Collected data
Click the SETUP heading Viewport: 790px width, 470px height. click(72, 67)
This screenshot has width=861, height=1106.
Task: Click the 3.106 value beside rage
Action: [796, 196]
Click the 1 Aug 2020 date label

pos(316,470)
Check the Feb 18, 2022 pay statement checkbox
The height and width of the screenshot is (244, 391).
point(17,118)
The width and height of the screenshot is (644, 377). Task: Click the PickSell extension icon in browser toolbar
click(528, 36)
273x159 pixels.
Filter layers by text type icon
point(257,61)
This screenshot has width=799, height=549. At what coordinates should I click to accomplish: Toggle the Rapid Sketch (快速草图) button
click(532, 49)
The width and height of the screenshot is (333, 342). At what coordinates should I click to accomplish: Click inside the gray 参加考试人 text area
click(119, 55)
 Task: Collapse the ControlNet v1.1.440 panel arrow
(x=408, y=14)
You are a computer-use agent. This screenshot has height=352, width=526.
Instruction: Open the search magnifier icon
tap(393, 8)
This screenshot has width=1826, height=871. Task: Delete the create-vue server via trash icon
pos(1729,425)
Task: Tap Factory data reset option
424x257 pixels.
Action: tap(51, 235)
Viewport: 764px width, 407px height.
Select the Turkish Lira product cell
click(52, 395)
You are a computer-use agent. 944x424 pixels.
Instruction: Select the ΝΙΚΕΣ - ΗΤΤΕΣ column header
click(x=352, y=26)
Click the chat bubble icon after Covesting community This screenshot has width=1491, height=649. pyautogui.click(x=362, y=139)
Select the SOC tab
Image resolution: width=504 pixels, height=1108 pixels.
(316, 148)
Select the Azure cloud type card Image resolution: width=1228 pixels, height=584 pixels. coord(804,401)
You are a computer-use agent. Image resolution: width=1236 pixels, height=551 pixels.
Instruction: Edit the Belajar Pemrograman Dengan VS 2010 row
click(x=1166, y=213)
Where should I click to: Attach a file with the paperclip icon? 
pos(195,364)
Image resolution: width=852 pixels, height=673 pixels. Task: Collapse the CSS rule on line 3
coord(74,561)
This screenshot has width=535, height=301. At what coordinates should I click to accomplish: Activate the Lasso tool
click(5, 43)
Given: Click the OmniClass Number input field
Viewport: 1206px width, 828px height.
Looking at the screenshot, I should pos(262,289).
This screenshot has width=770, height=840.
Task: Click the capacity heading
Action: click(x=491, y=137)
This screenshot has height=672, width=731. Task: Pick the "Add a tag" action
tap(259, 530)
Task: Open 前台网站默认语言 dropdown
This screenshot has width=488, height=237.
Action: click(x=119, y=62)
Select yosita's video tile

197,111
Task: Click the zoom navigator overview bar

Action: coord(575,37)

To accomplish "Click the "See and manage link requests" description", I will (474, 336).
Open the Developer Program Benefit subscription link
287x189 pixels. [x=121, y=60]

- [Task to complete] Give all the lines above again, exactly.

- [Response to the task]
Click the SETUP heading Viewport: 790px width, 470px height. click(72, 67)
This screenshot has width=861, height=1106.
Task: Click the 3.106 value beside rage
Action: [796, 196]
Click the 1 Aug 2020 date label

pos(316,470)
Check the Feb 18, 2022 pay statement checkbox
The height and width of the screenshot is (244, 391).
point(17,118)
The width and height of the screenshot is (644, 377). Task: Click the PickSell extension icon in browser toolbar
click(528, 36)
273x159 pixels.
Filter layers by text type icon
point(257,61)
This screenshot has width=799, height=549. At what coordinates should I click to accomplish: Toggle the Rapid Sketch (快速草图) button
click(532, 49)
The width and height of the screenshot is (333, 342). At what coordinates should I click to accomplish: Click inside the gray 参加考试人 text area
click(119, 55)
 Task: Collapse the ControlNet v1.1.440 panel arrow
(x=408, y=14)
You are a computer-use agent. This screenshot has height=352, width=526.
Instruction: Open the search magnifier icon
tap(393, 8)
This screenshot has width=1826, height=871. Task: Delete the create-vue server via trash icon
pos(1729,425)
Task: Tap Factory data reset option
424x257 pixels.
Action: tap(51, 235)
Viewport: 764px width, 407px height.
Select the Turkish Lira product cell
click(52, 395)
You are a computer-use agent. 944x424 pixels.
Instruction: Select the ΝΙΚΕΣ - ΗΤΤΕΣ column header
click(x=352, y=26)
Click the chat bubble icon after Covesting community This screenshot has width=1491, height=649. pyautogui.click(x=362, y=139)
Select the SOC tab
Image resolution: width=504 pixels, height=1108 pixels.
(316, 148)
Select the Azure cloud type card Image resolution: width=1228 pixels, height=584 pixels. coord(804,401)
You are a computer-use agent. Image resolution: width=1236 pixels, height=551 pixels.
Instruction: Edit the Belajar Pemrograman Dengan VS 2010 row
click(x=1166, y=213)
Where should I click to: Attach a file with the paperclip icon? 
pos(195,364)
Image resolution: width=852 pixels, height=673 pixels. Task: Collapse the CSS rule on line 3
coord(74,561)
This screenshot has width=535, height=301. At what coordinates should I click to accomplish: Activate the Lasso tool
click(5, 43)
Given: Click the OmniClass Number input field
Viewport: 1206px width, 828px height.
Looking at the screenshot, I should pos(262,289).
This screenshot has width=770, height=840.
Task: Click the capacity heading
Action: click(x=491, y=137)
This screenshot has height=672, width=731. Task: Pick the "Add a tag" action
tap(259, 530)
Task: Open 前台网站默认语言 dropdown
This screenshot has width=488, height=237.
Action: click(x=119, y=62)
Select yosita's video tile

197,111
Task: Click the zoom navigator overview bar

Action: coord(575,37)

To accomplish "Click the "See and manage link requests" description", I will (474, 336).
Open the Developer Program Benefit subscription link
287x189 pixels. [x=121, y=60]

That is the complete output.